(Instructions to follow)
Please repeat the records below exactly, from the first line through the line containing "瑜伽馆装修 (87, 635)", and nothing more.

(Collected data)
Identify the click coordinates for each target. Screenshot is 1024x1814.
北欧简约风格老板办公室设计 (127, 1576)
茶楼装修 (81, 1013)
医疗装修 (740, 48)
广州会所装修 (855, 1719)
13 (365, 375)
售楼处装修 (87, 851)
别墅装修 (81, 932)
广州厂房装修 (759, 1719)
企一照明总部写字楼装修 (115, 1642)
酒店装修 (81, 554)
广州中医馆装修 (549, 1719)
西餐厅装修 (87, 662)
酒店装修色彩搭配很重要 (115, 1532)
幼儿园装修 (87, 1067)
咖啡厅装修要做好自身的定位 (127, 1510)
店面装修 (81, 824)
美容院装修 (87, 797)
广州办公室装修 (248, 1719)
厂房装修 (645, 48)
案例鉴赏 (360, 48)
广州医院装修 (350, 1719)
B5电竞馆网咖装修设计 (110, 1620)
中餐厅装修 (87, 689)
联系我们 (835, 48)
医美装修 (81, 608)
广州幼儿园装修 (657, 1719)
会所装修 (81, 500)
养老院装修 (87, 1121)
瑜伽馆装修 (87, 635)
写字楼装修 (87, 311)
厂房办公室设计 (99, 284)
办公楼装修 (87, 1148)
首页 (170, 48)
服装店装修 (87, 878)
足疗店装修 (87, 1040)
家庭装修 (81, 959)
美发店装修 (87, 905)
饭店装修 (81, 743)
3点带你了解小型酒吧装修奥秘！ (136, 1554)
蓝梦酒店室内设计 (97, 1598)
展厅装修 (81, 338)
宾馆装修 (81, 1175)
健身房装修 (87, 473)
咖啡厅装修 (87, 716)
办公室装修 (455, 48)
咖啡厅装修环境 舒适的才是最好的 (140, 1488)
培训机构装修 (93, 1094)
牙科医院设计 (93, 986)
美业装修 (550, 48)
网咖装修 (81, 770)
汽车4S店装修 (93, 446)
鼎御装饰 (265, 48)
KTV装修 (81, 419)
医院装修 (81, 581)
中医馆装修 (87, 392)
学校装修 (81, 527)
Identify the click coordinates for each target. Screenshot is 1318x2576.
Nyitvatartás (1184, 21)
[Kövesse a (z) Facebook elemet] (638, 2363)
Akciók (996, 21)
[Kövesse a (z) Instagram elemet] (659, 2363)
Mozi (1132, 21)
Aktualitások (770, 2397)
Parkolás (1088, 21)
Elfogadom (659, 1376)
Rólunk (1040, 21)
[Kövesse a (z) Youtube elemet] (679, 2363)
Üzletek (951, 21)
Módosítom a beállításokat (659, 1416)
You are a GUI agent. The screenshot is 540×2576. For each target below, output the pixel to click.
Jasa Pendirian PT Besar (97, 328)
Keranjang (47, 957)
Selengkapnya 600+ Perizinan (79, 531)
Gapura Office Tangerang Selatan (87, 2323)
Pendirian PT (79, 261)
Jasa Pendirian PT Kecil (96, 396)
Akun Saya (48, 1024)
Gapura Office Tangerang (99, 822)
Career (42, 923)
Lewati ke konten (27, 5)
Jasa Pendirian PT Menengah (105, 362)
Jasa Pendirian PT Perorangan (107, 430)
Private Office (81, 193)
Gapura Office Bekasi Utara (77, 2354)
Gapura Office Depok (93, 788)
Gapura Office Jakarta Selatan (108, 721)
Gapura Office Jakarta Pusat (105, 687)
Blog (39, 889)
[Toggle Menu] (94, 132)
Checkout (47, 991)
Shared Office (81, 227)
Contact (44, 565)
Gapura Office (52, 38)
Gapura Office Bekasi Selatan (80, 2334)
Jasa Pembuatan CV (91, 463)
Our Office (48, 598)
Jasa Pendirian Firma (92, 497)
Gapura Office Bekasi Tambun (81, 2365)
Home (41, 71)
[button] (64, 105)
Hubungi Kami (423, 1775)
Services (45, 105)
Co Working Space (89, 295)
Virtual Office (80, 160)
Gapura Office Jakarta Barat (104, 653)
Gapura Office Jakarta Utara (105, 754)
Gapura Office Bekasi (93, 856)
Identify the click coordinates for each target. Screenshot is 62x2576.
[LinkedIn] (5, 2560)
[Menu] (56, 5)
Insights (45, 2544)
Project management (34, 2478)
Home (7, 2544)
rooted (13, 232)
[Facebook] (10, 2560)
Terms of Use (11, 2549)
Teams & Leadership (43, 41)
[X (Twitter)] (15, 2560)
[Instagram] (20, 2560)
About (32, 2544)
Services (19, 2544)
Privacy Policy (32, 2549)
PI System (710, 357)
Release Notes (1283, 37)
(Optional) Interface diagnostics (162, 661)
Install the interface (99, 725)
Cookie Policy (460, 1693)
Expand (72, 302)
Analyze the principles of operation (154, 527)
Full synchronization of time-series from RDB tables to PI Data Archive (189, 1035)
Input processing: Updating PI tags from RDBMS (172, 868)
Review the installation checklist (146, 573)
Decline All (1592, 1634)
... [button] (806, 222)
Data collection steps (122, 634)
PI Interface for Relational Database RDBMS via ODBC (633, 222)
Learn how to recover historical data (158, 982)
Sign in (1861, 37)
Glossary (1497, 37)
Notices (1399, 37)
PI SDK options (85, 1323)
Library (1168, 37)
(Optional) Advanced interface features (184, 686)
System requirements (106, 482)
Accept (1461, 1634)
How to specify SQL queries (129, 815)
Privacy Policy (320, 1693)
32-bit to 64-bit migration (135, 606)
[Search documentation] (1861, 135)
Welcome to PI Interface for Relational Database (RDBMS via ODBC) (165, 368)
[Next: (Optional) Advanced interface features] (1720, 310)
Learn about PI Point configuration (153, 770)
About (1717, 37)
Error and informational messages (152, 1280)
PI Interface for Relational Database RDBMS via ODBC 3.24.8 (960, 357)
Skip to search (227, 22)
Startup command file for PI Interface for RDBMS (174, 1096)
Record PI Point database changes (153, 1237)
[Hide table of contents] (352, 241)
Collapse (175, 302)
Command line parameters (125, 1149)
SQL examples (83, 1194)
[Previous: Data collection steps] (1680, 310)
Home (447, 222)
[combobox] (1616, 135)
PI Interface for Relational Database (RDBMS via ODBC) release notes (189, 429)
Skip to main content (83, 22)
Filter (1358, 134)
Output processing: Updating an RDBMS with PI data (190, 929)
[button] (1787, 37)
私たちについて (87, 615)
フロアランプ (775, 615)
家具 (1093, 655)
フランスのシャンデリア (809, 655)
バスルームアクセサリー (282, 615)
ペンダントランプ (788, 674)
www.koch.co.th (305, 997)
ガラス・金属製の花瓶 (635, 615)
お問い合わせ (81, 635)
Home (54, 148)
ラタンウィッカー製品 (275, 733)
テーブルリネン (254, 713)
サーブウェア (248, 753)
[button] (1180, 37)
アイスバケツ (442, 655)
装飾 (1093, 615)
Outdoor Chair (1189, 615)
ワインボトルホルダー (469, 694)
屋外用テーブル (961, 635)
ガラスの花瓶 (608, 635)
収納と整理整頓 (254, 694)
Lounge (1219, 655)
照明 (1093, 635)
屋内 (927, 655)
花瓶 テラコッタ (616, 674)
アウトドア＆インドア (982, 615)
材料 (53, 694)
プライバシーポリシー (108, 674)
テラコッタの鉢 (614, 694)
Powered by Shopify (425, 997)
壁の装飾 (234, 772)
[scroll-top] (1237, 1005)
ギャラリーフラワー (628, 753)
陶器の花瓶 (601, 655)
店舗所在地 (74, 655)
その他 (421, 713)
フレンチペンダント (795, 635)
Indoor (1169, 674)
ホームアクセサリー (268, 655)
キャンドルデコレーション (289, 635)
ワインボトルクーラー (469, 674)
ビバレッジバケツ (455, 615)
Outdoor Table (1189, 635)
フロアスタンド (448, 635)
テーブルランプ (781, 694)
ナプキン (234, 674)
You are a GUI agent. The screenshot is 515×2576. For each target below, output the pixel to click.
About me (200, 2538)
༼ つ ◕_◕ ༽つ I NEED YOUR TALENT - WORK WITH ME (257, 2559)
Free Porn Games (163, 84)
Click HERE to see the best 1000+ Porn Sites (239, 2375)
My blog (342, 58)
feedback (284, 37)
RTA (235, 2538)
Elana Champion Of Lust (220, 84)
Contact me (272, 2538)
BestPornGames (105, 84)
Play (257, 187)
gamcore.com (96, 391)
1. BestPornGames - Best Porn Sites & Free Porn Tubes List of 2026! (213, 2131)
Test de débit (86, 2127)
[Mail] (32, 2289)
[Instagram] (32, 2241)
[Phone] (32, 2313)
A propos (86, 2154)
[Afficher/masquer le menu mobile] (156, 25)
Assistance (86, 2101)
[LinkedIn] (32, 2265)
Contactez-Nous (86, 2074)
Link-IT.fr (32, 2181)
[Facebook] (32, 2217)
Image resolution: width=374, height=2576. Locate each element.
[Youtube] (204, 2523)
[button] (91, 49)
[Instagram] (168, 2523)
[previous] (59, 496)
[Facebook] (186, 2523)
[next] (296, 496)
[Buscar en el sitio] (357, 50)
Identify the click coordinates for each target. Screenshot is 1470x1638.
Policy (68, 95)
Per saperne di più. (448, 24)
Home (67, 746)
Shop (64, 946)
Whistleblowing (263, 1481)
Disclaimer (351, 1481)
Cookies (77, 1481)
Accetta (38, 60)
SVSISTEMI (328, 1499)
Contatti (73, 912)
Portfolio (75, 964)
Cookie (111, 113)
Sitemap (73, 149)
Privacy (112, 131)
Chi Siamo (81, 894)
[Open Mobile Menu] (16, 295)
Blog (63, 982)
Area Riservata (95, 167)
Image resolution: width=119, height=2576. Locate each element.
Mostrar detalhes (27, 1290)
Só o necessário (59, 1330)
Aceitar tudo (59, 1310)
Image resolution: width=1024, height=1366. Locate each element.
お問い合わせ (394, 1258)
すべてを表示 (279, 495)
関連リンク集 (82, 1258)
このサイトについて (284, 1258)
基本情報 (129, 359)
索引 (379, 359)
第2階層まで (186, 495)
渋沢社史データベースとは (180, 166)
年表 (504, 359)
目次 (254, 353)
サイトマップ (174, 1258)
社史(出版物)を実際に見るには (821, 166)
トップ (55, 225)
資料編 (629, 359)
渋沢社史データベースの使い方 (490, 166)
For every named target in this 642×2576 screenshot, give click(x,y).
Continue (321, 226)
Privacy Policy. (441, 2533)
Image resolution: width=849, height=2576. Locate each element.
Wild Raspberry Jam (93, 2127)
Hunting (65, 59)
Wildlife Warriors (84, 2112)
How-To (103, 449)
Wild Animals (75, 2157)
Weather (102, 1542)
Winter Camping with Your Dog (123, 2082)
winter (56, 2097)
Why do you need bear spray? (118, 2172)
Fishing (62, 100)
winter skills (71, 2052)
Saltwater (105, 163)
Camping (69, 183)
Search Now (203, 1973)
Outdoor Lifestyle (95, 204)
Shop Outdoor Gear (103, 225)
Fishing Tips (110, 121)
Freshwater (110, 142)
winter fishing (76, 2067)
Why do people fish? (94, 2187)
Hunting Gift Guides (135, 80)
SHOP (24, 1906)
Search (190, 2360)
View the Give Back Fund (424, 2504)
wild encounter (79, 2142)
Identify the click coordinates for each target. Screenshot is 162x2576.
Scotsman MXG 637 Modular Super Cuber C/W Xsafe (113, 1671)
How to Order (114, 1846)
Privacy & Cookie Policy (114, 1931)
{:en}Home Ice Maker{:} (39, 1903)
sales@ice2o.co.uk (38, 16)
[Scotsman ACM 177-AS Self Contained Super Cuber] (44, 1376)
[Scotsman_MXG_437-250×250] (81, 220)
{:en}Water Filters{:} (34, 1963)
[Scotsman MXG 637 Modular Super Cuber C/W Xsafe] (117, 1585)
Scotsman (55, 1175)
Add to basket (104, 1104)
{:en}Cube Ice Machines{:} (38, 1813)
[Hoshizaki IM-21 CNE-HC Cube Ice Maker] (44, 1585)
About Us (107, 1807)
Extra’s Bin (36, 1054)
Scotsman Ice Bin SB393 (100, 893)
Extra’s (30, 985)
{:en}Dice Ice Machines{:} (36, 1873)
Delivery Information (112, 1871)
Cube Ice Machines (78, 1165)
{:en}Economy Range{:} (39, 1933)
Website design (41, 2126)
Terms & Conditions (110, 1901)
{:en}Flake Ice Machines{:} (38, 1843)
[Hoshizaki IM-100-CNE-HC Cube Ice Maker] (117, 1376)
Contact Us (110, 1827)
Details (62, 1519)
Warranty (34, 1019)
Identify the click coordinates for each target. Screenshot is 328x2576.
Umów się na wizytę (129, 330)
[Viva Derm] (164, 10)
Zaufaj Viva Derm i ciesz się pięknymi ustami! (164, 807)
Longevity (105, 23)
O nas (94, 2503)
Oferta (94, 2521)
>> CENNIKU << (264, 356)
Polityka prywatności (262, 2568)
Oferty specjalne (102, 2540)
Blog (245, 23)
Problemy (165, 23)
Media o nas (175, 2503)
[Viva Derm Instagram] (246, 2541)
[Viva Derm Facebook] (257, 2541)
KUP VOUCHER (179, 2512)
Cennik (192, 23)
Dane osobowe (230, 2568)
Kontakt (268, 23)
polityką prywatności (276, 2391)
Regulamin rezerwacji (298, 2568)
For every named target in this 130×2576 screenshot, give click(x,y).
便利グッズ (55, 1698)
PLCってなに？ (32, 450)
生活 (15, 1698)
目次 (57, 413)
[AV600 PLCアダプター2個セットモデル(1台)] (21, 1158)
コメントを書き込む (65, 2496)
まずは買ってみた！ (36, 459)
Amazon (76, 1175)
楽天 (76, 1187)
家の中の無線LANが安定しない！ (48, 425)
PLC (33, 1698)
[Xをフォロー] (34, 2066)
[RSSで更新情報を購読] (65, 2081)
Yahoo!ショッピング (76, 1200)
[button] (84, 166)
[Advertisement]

(Result below)
Identify the click coordinates for each target. Screenshot is 1024x1814.
北欧简约风格老板办公室设计 (127, 1576)
茶楼装修 (81, 1013)
医疗装修 (740, 48)
广州会所装修 (855, 1719)
13 (365, 375)
售楼处装修 (87, 851)
别墅装修 (81, 932)
广州厂房装修 (759, 1719)
企一照明总部写字楼装修 (115, 1642)
酒店装修 (81, 554)
广州中医馆装修 (549, 1719)
西餐厅装修 (87, 662)
酒店装修色彩搭配很重要 (115, 1532)
幼儿园装修 (87, 1067)
咖啡厅装修要做好自身的定位 (127, 1510)
店面装修 (81, 824)
美容院装修 (87, 797)
广州办公室装修 (248, 1719)
厂房装修 (645, 48)
案例鉴赏 (360, 48)
广州医院装修 (350, 1719)
B5电竞馆网咖装修设计 (110, 1620)
中餐厅装修 (87, 689)
联系我们 (835, 48)
医美装修 (81, 608)
广州幼儿园装修 (657, 1719)
会所装修 (81, 500)
养老院装修 (87, 1121)
瑜伽馆装修 (87, 635)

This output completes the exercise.